Water outage latest frustration for Meadowlark


BILLINGS — A water outage brought tensions between residents and management of the Meadowlark Mobile Home Park to a boiling point Monday, as water quality and access issues in the park persist.

Water was shut off for more than 200 mobile homes starting Sunday around 1 p.m. and residents say they had little notice or indication of when it would be turned back on.

“One o’clock they turned the water off and a friend of ours came down said he got a text that it would only be a couple of hours, midnight last night still no water, 4 a.m. [Monday] morning still no water,” said Carla McCracken, a resident of Meadowlark.

McCracken and her husband, Ron McCracken, have lived in the mobile home park for 30 years and say they have not experienced a water outage of the same scale during that time.

Havenpark, the Utah-based company that owns the Meadowlark Mobile Home Park, says a water main break forced a 24-hour shutdown for repairs and the company would provide bottled water for residents in the meantime. Havenpark purchased the mobile home park, previously known as Blain’s Mobile Home Park, two years ago.

The temporary outage brought tensions in the park between residents and management to a boiling point.

“I want water and I want it today. It’s my right. Not as a renter, but as a human being,” said Christine Blaylock, a Meadowlark resident.

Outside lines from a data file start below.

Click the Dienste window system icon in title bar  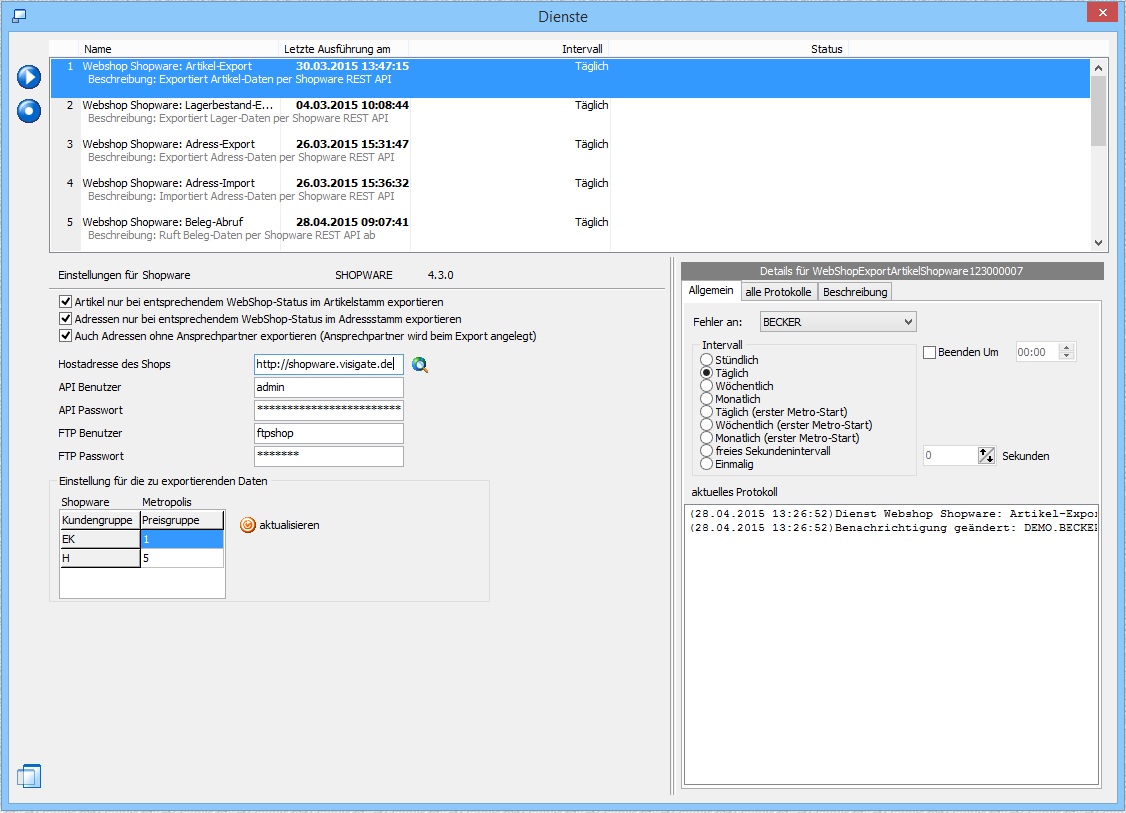19,16
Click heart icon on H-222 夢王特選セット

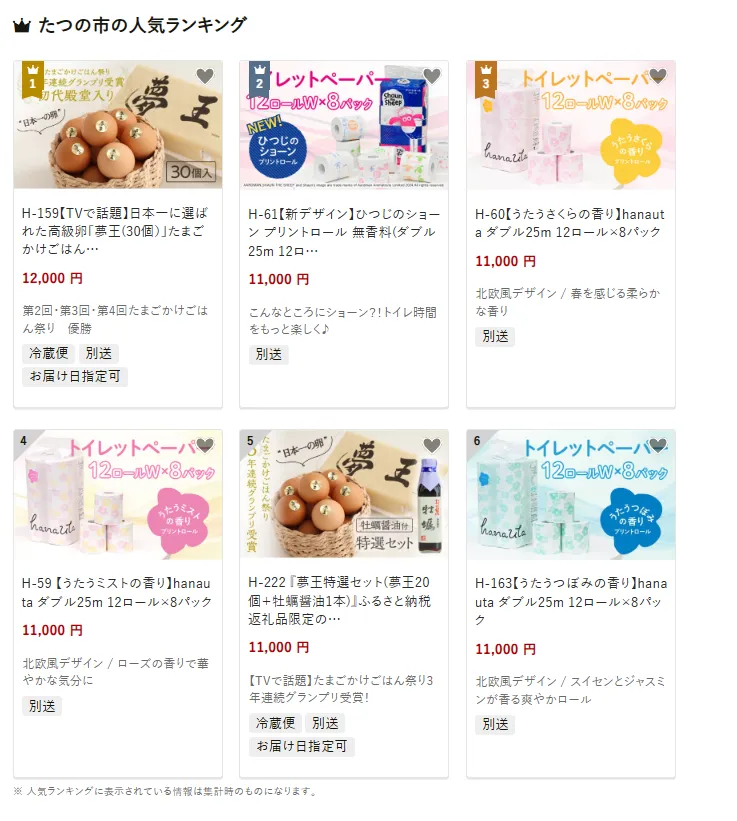(x=431, y=446)
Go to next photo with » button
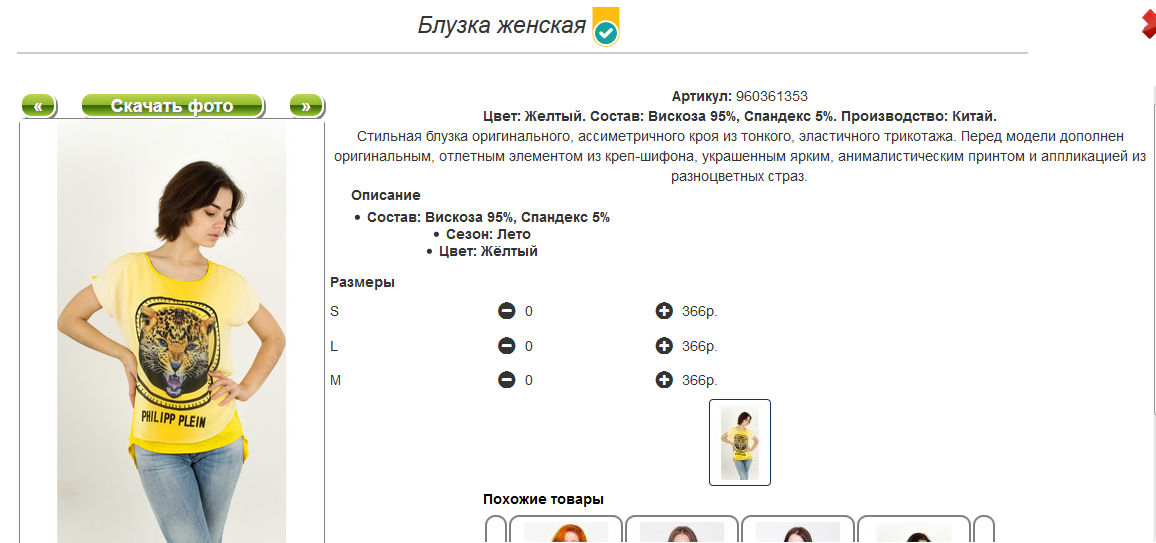 tap(306, 106)
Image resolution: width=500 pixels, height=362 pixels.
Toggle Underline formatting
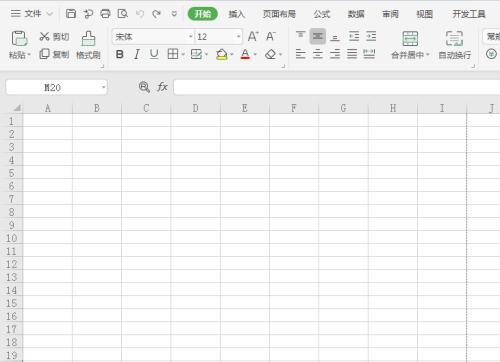(154, 54)

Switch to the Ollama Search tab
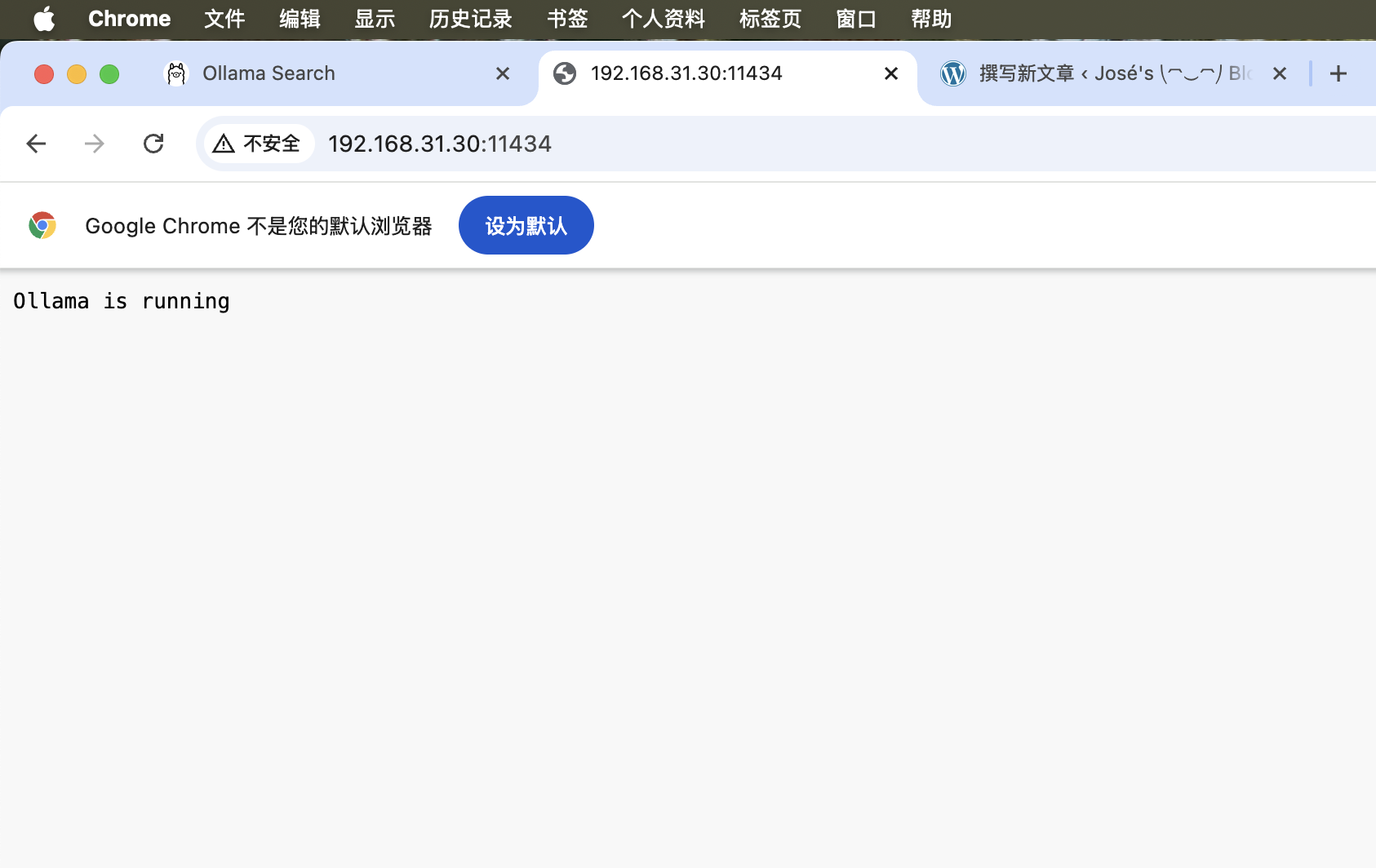pyautogui.click(x=326, y=73)
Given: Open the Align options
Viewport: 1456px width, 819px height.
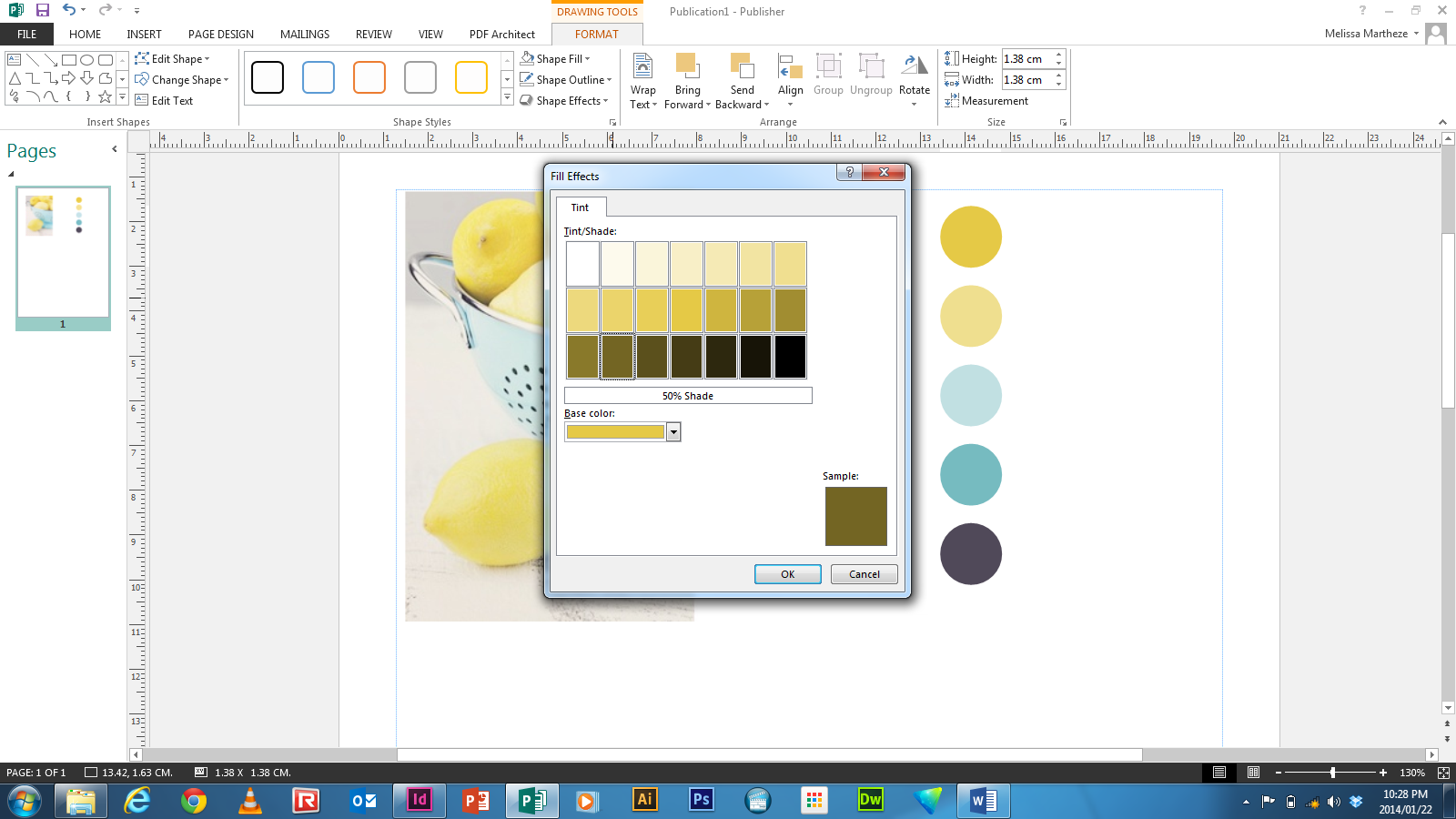Looking at the screenshot, I should 789,79.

As residents were picking up packs of bottled water from the office, a shouting match between residents and park employees broke out, and law enforcement was called.

A Havenpark spokesperson says it is policy for staff to call police if they feel at all threatened.

Residents like Christine Blaylock say it’s a build up of frustration over months of bad water.

“We’ve had off and on black to brown to yellow water for the last 18 months,” Blaylock said.

Meadowlark is on a well system, not city water, and pumps all its water through four big tanks—but an issue in the filtration system keeps sediments like iron and manganese to pass through, discoloring the water.

Blaylock, the McCrackens, and several other residents said they did not have these type of water issue or discoloration previous to Havenpark’s ownership of the park.

Holding up a jar of orange, turbid water—Ron McCracken answers simply where the water came from.

“The tap,” McCracken said.

The Montana Department of Environmental Quality says despite its appearance, the water is safe to drink.

But even before Sunday’s water main break, many residents were already choosing to only drink bottled water.

“We don’t drink it,” Ron McCracken said.

The water came back on Monday afternoon, with full restoration by about 3:30 p.m.

As residents turned back on taps, black water came out of tubs, taps and toilets.

A jug of water filled from the McCracken's tap Nov. 21

Jackie Coffin

A jug of water filled from the McCracken’s tap after the water was turned on Nov. 21.

While Havenpark pledges to try to fix the water system, residents said they’re tired of waiting.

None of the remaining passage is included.